◆ Exercise data:

====

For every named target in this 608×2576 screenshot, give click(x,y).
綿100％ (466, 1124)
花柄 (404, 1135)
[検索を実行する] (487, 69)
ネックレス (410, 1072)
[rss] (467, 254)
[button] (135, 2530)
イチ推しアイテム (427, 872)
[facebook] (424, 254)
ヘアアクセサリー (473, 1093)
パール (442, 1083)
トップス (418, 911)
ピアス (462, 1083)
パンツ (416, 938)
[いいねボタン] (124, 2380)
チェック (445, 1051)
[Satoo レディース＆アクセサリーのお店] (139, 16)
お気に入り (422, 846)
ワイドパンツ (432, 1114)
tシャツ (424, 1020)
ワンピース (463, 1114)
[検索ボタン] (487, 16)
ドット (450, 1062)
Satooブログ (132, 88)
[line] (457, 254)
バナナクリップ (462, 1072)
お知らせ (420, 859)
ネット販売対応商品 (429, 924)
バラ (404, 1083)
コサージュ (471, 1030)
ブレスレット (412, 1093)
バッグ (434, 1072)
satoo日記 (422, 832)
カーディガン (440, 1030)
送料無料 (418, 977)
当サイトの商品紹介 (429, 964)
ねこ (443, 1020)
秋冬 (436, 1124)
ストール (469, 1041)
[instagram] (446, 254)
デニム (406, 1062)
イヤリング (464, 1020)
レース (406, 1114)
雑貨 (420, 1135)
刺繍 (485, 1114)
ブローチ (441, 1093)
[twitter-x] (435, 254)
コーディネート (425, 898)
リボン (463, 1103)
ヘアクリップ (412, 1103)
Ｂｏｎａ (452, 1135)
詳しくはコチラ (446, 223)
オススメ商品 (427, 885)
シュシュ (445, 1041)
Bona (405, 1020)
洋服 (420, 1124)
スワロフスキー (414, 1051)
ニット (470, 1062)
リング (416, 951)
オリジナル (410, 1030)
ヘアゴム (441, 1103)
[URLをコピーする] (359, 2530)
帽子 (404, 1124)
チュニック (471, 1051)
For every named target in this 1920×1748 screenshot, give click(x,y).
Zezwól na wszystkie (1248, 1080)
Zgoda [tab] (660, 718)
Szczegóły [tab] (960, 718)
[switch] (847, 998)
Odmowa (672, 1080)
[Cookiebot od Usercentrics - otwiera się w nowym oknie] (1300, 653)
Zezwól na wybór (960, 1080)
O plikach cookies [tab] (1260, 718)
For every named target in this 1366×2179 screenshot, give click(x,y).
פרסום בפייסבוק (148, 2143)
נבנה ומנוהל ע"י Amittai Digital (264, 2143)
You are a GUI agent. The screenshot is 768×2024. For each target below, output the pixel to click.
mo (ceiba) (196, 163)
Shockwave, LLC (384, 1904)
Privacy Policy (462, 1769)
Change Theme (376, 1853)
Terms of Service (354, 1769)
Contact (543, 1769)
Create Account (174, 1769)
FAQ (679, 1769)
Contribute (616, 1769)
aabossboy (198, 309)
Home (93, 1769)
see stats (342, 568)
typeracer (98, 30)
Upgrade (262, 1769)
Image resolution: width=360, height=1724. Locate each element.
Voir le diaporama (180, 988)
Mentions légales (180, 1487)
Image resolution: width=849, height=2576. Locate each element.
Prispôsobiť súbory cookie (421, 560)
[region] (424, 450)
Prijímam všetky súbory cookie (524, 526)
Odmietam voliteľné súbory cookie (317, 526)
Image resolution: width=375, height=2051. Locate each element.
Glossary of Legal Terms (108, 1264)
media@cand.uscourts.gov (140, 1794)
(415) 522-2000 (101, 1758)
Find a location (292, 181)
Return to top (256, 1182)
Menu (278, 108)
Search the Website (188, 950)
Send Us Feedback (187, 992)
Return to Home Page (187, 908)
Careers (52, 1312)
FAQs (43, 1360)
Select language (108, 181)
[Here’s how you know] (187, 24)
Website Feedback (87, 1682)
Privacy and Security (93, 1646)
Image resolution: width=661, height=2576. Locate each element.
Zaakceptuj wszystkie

====

Repeat the material in full, exactly as written.

◆ Final answer:
For every named target in this 608×2576 screenshot, give click(x,y).
綿100％ (466, 1124)
花柄 (404, 1135)
[検索を実行する] (487, 69)
ネックレス (410, 1072)
[rss] (467, 254)
[button] (135, 2530)
イチ推しアイテム (427, 872)
[facebook] (424, 254)
ヘアアクセサリー (473, 1093)
パール (442, 1083)
トップス (418, 911)
ピアス (462, 1083)
パンツ (416, 938)
[いいねボタン] (124, 2380)
チェック (445, 1051)
[Satoo レディース＆アクセサリーのお店] (139, 16)
お気に入り (422, 846)
ワイドパンツ (432, 1114)
tシャツ (424, 1020)
ワンピース (463, 1114)
[検索ボタン] (487, 16)
ドット (450, 1062)
Satooブログ (132, 88)
[line] (457, 254)
バナナクリップ (462, 1072)
お知らせ (420, 859)
ネット販売対応商品 (429, 924)
バラ (404, 1083)
コサージュ (471, 1030)
ブレスレット (412, 1093)
バッグ (434, 1072)
satoo日記 (422, 832)
カーディガン (440, 1030)
送料無料 (418, 977)
当サイトの商品紹介 (429, 964)
ねこ (443, 1020)
秋冬 (436, 1124)
ストール (469, 1041)
[instagram] (446, 254)
デニム (406, 1062)
イヤリング (464, 1020)
レース (406, 1114)
雑貨 (420, 1135)
刺繍 (485, 1114)
ブローチ (441, 1093)
[twitter-x] (435, 254)
コーディネート (425, 898)
リボン (463, 1103)
ヘアクリップ (412, 1103)
Ｂｏｎａ (452, 1135)
詳しくはコチラ (446, 223)
オススメ商品 (427, 885)
シュシュ (445, 1041)
Bona (405, 1020)
洋服 (420, 1124)
スワロフスキー (414, 1051)
ニット (470, 1062)
リング (416, 951)
オリジナル (410, 1030)
ヘアゴム (441, 1103)
[URLをコピーする] (359, 2530)
帽子 (404, 1124)
チュニック (471, 1051)
For every named target in this 1920×1748 screenshot, give click(x,y).
Zezwól na wszystkie (1248, 1080)
Zgoda [tab] (660, 718)
Szczegóły [tab] (960, 718)
[switch] (847, 998)
Odmowa (672, 1080)
[Cookiebot od Usercentrics - otwiera się w nowym oknie] (1300, 653)
Zezwól na wybór (960, 1080)
O plikach cookies [tab] (1260, 718)
For every named target in this 1366×2179 screenshot, give click(x,y).
פרסום בפייסבוק (148, 2143)
נבנה ומנוהל ע"י Amittai Digital (264, 2143)
You are a GUI agent. The screenshot is 768×2024. For each target below, output the pixel to click.
mo (ceiba) (196, 163)
Shockwave, LLC (384, 1904)
Privacy Policy (462, 1769)
Change Theme (376, 1853)
Terms of Service (354, 1769)
Contact (543, 1769)
Create Account (174, 1769)
FAQ (679, 1769)
Contribute (616, 1769)
aabossboy (198, 309)
Home (93, 1769)
see stats (342, 568)
typeracer (98, 30)
Upgrade (262, 1769)
Image resolution: width=360, height=1724. Locate each element.
Voir le diaporama (180, 988)
Mentions légales (180, 1487)
Image resolution: width=849, height=2576. Locate each element.
Prispôsobiť súbory cookie (421, 560)
[region] (424, 450)
Prijímam všetky súbory cookie (524, 526)
Odmietam voliteľné súbory cookie (317, 526)
Image resolution: width=375, height=2051. Locate each element.
Glossary of Legal Terms (108, 1264)
media@cand.uscourts.gov (140, 1794)
(415) 522-2000 (101, 1758)
Find a location (292, 181)
Return to top (256, 1182)
Menu (278, 108)
Search the Website (188, 950)
Send Us Feedback (187, 992)
Return to Home Page (187, 908)
Careers (52, 1312)
FAQs (43, 1360)
Select language (108, 181)
[Here’s how you know] (187, 24)
Website Feedback (87, 1682)
Privacy and Security (93, 1646)
Image resolution: width=661, height=2576. Locate each element.
Zaakceptuj wszystkie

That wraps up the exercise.